Young adults who survived the shooting have said that enough is enough, and they’re not going to accept the status quo anymore. They have walked out of classes and marched to their state legislatures and Capitol Hill to demand reforms to our gun laws. They have challenged their lawmakers on the local and national levels. They have made their case in the press. Whether you agree with their stance (and tactics) or not, there is no denying that they are pushing the conversation, from the halls of their schools to the halls of Congress.

One of my favorite online quotes about the protest movement that has followed those tragic shootings was something along the lines of, “You thought women in pink hats were a problem? Wait until you see what teenagers can accomplish with their cell phones.”

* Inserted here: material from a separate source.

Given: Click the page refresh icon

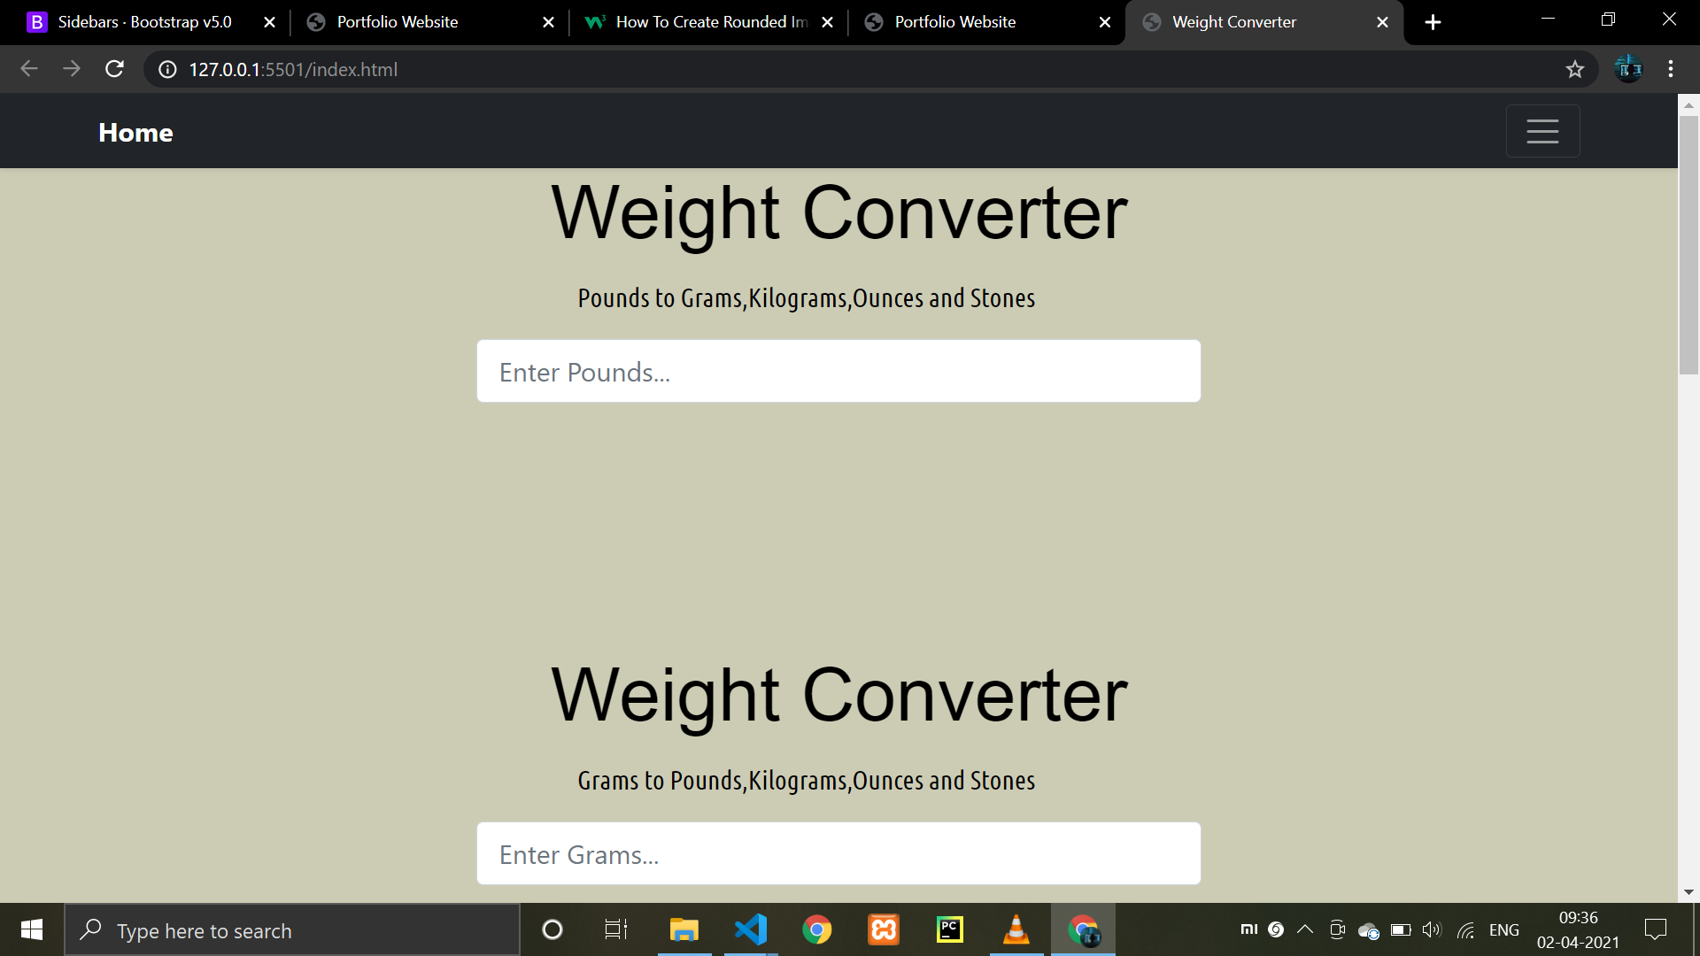Looking at the screenshot, I should coord(113,69).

The high school students from Parkland, FL are rising up in the spirit of their school’s namesake: author, suffragist, and civil rights and environmental activist Marjory Stoneman Douglas, who once said:

Be a nuisance where it counts. Do your part to inform and stimulate the public to join your action. Be depressed, discouraged, and disappointed at failure and the disheartening effects of ignorance, greed, corruption and bad politics—but never give up.

~ Marjory Stoneman Douglas

I’m sure that some of the students from MSD High School are taking this time to be quiet, not loud. They are recovering, regrouping, mourning, and just trying to get through the day. Some may not want to hear about gun control or the influence of money in politics or the underfunding of school security and mental health services. Some may be indifferent. Some may simply be ready to get back to their school, their friends, and their routines.

Others are being inconvenient, loud, and pushy. That is their coping mechanism.

My tween/teen daughter recently asked me, “Am I pushy?” Her question raised so many other questions for me: Why do you want to know? Did someone tell you that you were pushy?  Would you have heard this if you were a boy? How do I even answer that question? And… is pushy necessarily a bad thing?

I explained that there are different kinds of pushy. One kind of pushy is when, for example, a child asks if she can have something, the parent says no, and the child asks again. And again. And again. And again – a clear attempt to just wear the parent down until they relent.

There’s another kind of pushy that says you are not satisfied with how things are, and you want them to be different. The kind of pushy that happens when people tell you to just quiet down, or know your place, or leave it alone – and you don’t back down. That’s a good kind of pushy. That’s the kind of pushy that is driven by passion, and hope. That’s the kind of pushy that drives so many organizations in the nonprofit/social sector, and so many groups doing transformative work across the country and around the world. That’s the kind of pushy of the Florida students, and students across America, who are demanding change. That’s the kind of pushy we need.